Proteasomal Expression, Induction of Immunoproteasome Subunits, and Local MHC Class I Presentation in Myofibrillar Myopathy and Inclusion Body Myositis

Abstract

Inclusion body myositis (IBM) and myofibrillar myopathy (MM) are diseases characterized by the abnormal accumulation of proteins in muscle fibers, including desmin, αB-crystallin, gelsolin, actin, kinases, and phospho-tau, along with ubiquitin in muscle fibers, suggesting abnormal protein degradation as a possible cause of the surplus myopathy. Since the ubiquitin-proteasome system plays a crucial role in non-lysosomal protein degradation, the present study has examined by immunohistochemistry the expression of components of the catalytic core of 20S proteasomes and its regulators: 19S and PA28α/β, and the expression of immunoproteasome subunits LMP2, LMP7, and MECL1 in 8 patients with MM and 10 patients with IBM. The patients with MM were from 6 unrelated families, 2 sporadic cases, 1 with autosomal recessive and 5 with autosomal dominant inheritance.
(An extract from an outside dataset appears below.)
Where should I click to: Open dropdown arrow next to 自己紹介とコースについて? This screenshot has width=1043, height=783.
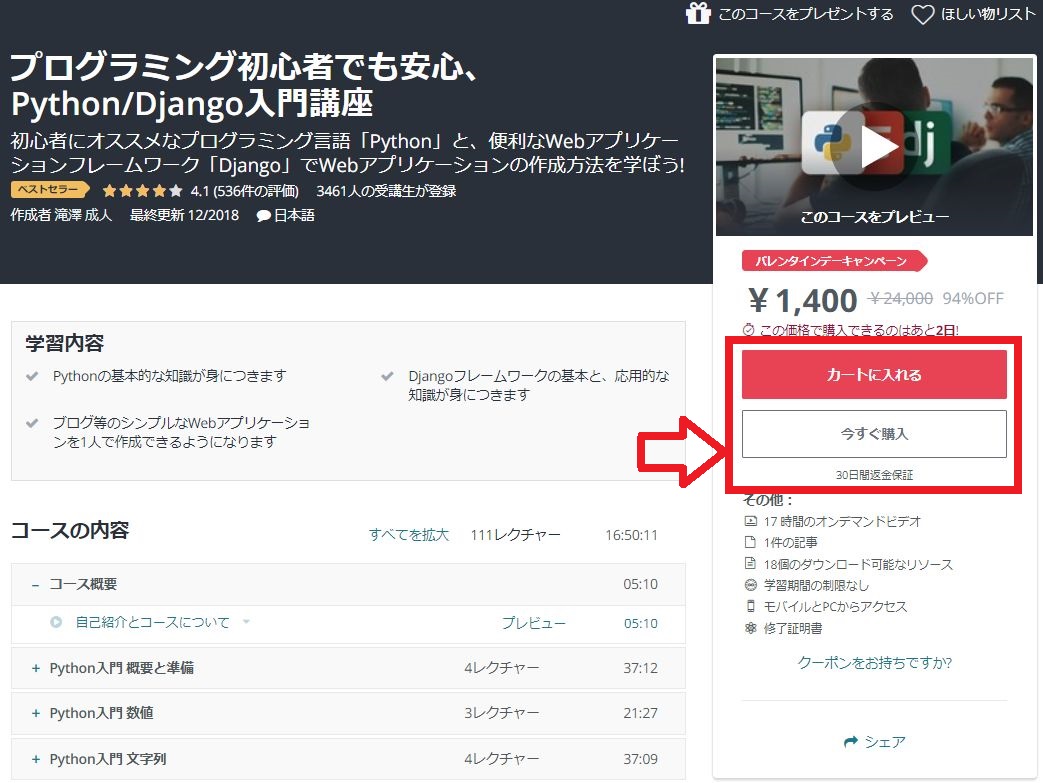[x=246, y=622]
One sporadic patient had a de novo R406W mutation in the desmin gene, and 1 patient with autosomal dominant MM had a single amino acid deletion at position 366 in the desmin gene. Increased immunoreactivity to 20S, 19S, and PA28α/β colocalizing abnormal protein deposits, as revealed in consecutive serial sections, was seen in all cases with MM and IBM. In all cases, the subunits of the immunoproteasome LMP2, LMP7, and MECL1 colocalized with proteasomal immunoreactivity and abnormal protein accumulation. Immunohistochemistry revealed focal MHC class I immunoreactivity in the cytoplasmic membrane of muscle fibers in IBM and in association with protein aggregates in IBM, and to a lesser degree, in MM. The present findings provide a link between abnormal protein accumulation and altered proteasomal expression in IBM and MM.